**TEXT SEGMENT:**
Lougheed Highway was closed for almost four hours Sunday morning. (THE NEWS/files)

Fire chief wonders why it takes so long to fix downed wires

Criticizes BC Hydro after 2.5-hour wait for crews

B.C. Hydro needs to pick up the pace at which it responds to downed power lines, says Pitt Meadows fire chief Don Jolley.

An older model westbound Nissan crashed into a power pole early Sunday, dragging down power lines dangerously close to Lougheed Highway, shutting down the major road in both directions at about 3:30 a.m.

But it took B.C. Hydro crews about 2.5 hours to make repairs, allowing the road eventually to re-open at about 7 a.m.

“That kind of response time is just not acceptable,” said Jolley on Monday.

“I don’t understand how an organization doesn’t have somebody on 24/7,” he added.

“What I don’t understand is – there is no crew on duty for wires down. We’re looking for a quick response.”

Jolley said that B.C. Hydro relies on private contractors who are on-call to get to accident collisions and re-string the wires or install new poles instead of having at least one crew on standby 24/7 in Metro Vancouver.

“It surprises me that there’s no Hydro staff on duty in the city the size of Metro Vancouver. That’s surprising. Because it takes so long for crews to get to scenes like the Lougheed Highway, closed – completely closed – for at least two hours before they’re on scene, ready to do something about it.”

**RECORDS PROVIDED:**

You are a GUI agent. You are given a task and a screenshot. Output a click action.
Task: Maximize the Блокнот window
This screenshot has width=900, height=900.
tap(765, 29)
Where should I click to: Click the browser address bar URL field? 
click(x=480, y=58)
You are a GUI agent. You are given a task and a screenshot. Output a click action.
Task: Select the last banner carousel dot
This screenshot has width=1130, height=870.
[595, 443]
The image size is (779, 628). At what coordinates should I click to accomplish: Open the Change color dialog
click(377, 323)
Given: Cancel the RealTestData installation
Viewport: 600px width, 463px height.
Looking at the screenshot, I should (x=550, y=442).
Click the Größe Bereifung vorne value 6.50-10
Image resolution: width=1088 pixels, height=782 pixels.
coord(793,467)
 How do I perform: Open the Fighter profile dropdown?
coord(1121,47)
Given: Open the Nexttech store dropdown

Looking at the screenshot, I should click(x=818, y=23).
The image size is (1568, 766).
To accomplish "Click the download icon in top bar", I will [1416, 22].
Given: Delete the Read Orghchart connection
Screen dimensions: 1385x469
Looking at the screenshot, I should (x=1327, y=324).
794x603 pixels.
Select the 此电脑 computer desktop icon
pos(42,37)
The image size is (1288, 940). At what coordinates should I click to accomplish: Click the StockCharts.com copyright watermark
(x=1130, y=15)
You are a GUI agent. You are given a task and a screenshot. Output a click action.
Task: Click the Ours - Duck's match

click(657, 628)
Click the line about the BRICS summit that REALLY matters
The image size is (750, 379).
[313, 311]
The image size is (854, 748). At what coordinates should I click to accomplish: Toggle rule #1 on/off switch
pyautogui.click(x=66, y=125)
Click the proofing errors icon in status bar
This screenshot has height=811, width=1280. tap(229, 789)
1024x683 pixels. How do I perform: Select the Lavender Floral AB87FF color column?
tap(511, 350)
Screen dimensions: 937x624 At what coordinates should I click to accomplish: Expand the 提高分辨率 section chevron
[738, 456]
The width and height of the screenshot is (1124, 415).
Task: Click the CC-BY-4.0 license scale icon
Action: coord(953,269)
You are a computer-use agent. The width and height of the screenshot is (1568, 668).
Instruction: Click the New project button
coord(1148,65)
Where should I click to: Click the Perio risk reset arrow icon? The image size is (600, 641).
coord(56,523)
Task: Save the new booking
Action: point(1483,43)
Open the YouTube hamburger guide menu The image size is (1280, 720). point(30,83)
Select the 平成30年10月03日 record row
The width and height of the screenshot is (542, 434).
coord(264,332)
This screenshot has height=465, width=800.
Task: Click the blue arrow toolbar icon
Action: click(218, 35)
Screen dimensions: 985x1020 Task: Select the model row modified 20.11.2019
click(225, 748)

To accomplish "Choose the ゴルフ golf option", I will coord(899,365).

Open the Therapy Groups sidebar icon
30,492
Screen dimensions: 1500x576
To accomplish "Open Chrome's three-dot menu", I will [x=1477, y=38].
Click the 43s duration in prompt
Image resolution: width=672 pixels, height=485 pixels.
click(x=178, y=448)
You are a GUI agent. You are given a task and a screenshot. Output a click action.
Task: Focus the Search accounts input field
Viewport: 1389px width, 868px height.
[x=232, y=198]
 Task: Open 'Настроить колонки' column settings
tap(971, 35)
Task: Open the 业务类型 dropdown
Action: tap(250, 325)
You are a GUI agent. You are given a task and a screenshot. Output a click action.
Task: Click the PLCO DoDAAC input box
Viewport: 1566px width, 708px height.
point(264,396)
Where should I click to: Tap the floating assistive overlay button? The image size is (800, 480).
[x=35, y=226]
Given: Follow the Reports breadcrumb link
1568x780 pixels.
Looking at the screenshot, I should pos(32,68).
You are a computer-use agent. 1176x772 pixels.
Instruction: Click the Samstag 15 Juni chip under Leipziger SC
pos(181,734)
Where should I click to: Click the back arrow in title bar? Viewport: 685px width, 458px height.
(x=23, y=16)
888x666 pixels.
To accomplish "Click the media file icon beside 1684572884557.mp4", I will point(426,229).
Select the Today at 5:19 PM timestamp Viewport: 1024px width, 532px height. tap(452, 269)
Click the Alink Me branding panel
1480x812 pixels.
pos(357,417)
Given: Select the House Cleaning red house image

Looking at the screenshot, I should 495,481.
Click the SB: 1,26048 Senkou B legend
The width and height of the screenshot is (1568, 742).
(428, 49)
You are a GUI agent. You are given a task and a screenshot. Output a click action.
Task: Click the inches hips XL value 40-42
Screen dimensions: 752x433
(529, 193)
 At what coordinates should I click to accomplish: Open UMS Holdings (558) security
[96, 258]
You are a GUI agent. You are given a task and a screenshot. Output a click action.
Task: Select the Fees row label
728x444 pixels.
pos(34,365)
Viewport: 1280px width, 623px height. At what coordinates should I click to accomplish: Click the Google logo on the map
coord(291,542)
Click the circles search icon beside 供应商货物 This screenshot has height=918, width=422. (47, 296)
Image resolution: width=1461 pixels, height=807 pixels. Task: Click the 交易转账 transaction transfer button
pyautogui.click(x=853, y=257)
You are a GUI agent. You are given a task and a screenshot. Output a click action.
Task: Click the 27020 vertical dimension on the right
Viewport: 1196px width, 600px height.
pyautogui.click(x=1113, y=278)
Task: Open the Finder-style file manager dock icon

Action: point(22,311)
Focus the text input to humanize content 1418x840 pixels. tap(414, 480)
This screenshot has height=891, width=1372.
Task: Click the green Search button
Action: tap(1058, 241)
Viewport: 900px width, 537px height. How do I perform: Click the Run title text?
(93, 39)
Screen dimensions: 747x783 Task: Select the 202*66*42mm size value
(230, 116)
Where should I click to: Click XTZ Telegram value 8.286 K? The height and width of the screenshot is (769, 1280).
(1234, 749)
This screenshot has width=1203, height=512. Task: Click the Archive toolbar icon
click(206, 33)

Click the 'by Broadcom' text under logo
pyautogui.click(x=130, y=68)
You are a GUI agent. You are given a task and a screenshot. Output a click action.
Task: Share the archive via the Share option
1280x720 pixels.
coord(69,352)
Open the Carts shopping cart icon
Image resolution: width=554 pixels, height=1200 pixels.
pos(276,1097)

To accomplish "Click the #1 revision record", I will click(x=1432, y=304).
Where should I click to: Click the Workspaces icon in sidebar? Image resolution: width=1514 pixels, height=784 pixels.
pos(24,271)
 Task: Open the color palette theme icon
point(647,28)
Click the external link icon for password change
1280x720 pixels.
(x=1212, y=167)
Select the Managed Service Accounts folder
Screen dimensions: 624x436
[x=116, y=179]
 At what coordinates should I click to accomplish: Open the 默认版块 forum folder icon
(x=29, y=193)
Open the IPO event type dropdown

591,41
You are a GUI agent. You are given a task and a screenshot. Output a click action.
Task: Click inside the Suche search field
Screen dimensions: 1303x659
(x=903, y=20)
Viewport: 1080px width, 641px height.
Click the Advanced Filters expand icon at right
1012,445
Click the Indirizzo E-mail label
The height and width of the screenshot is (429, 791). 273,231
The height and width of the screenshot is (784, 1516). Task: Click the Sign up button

**YOUR ASSIGNMENT:** Revise everything in the downed-wires article from "B.C. Hydro needs" down to "about 7 a.m.", replacing "power pole" with "utility pole".

**ANSWER SPACE:**
B.C. Hydro needs to pick up the pace at which it responds to downed power lines, says Pitt Meadows fire chief Don Jolley.

An older model westbound Nissan crashed into a utility pole early Sunday, dragging down power lines dangerously close to Lougheed Highway, shutting down the major road in both directions at about 3:30 a.m.

But it took B.C. Hydro crews about 2.5 hours to make repairs, allowing the road eventually to re-open at about 7 a.m.